Deciduous tree, to 25 m high; twigs puberulent when young, angled, usually with stout scattered stipular spines up to c. 1 cm long. Lvs glabrous to puberulent particularly below, petiolate; leaflets ovate to elliptic, acute or obtuse, sometimes shortly mucronate, in 4-10 ± opposite pairs, (10)-20-40-(50) mm long, stipellate; petiolules 2-5 mm long. Raceme with numerous fls; pedicels 5-10 mm long. Calyx puberulent; calyx teeth unequal, broadly triangular. Corolla white with the base of standard greenish or yellowish, 15-23 mm long. Pod glabrous, irregularly oblong, 2-8-seeded, 35-80 mm long; seeds smooth, brown- spotted, oblong.

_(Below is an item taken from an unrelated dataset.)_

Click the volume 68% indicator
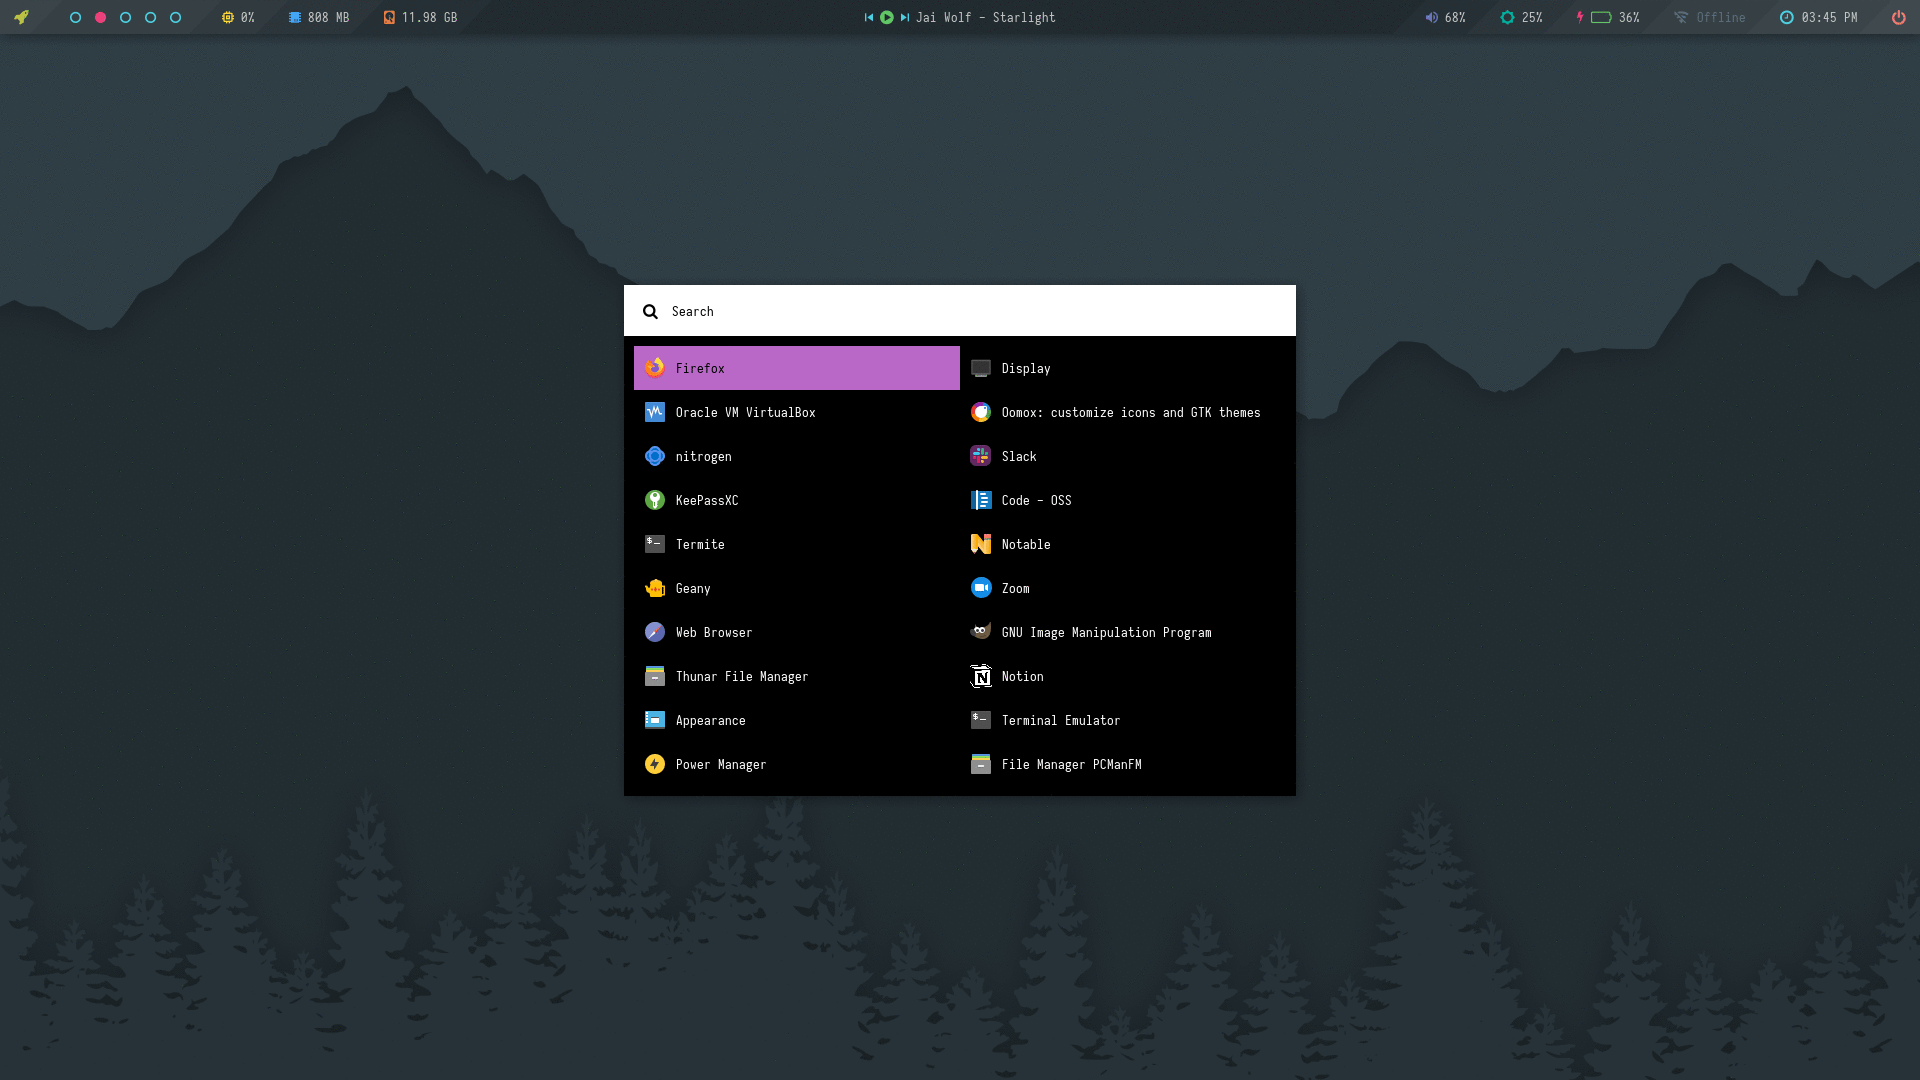This screenshot has width=1920, height=1080. 1445,17
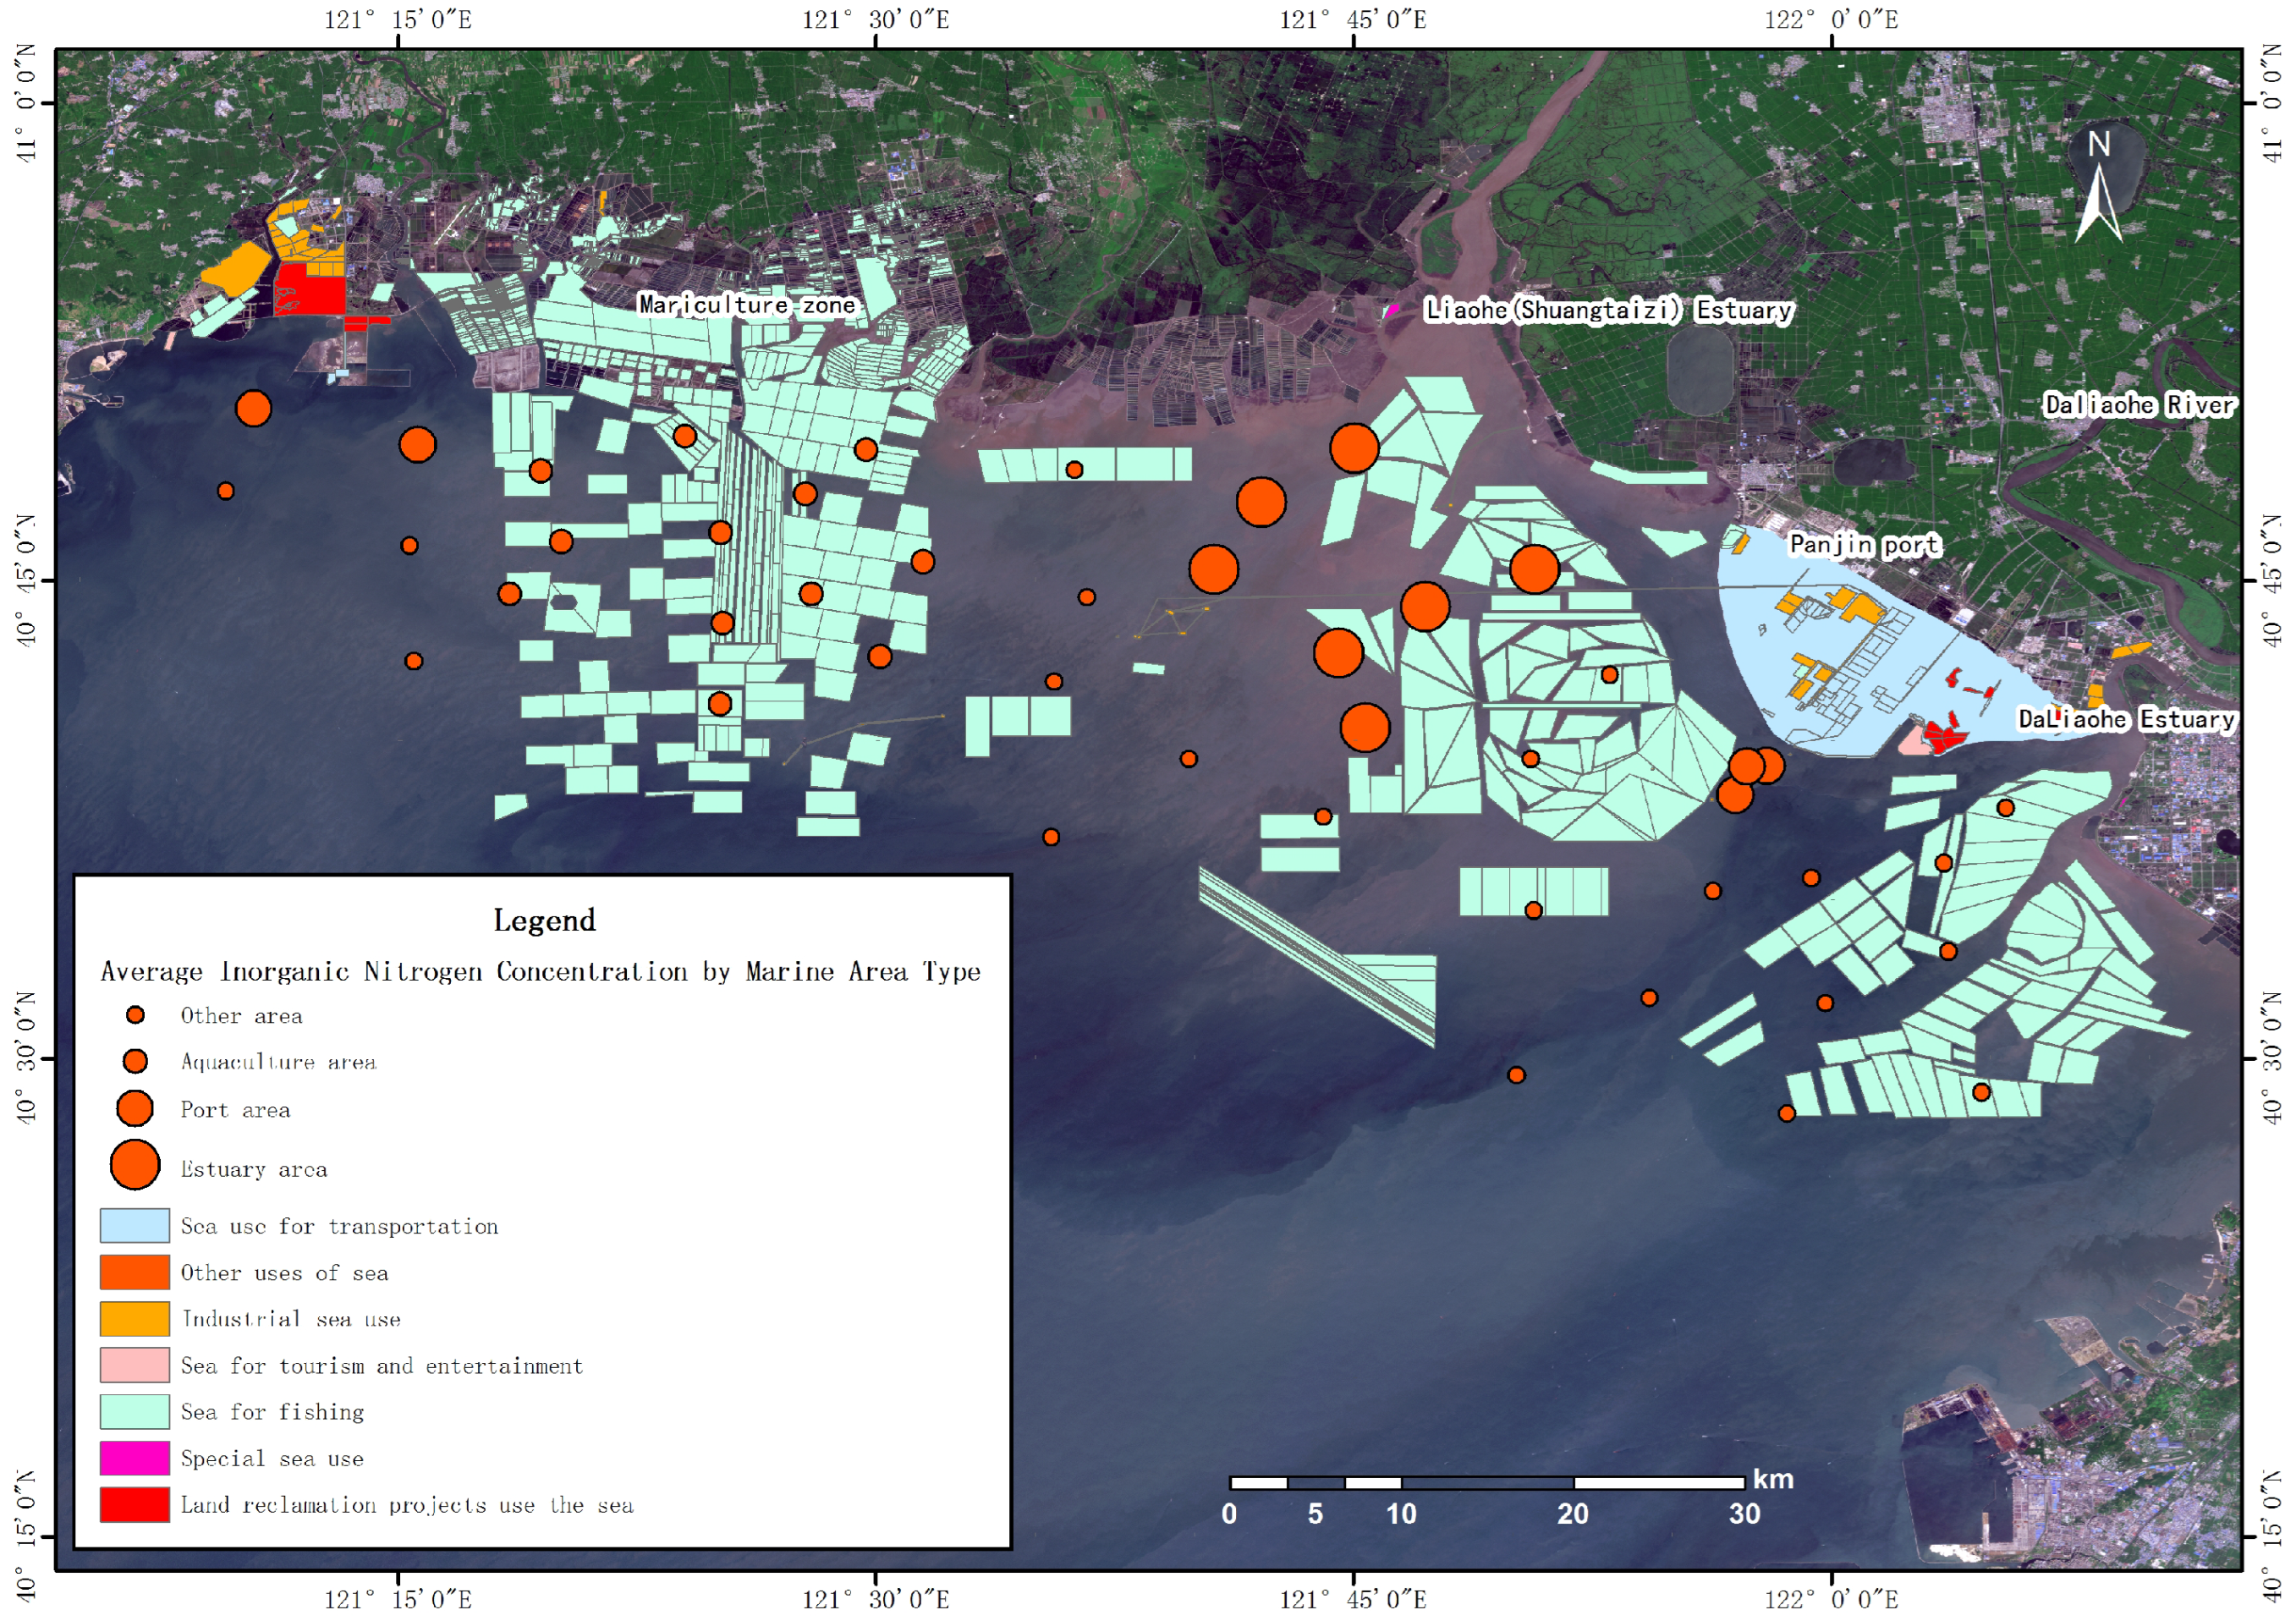This screenshot has height=1621, width=2296.
Task: Click the Sea use for transportation swatch
Action: (x=135, y=1225)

N.: locally common throughout; S.: occasional in Nelson, Marlborough, Westland, Canterbury, Otago.

C. and E. North America 1870

Waste places, scrubland, forest margins and clearings.

FL Nov-Jan.

Poisonous (Connor 1977).

False acacia is used in soil conservation, and grown as an ornamental tree. The sp. suckers freely and forms small thickets from plantings; it has become a problem in some reserves and parks in the North Id. Cvs include forms with golden or gold-green lvs, and forms without spines, but almost all naturalised material is green-leaved and spiny.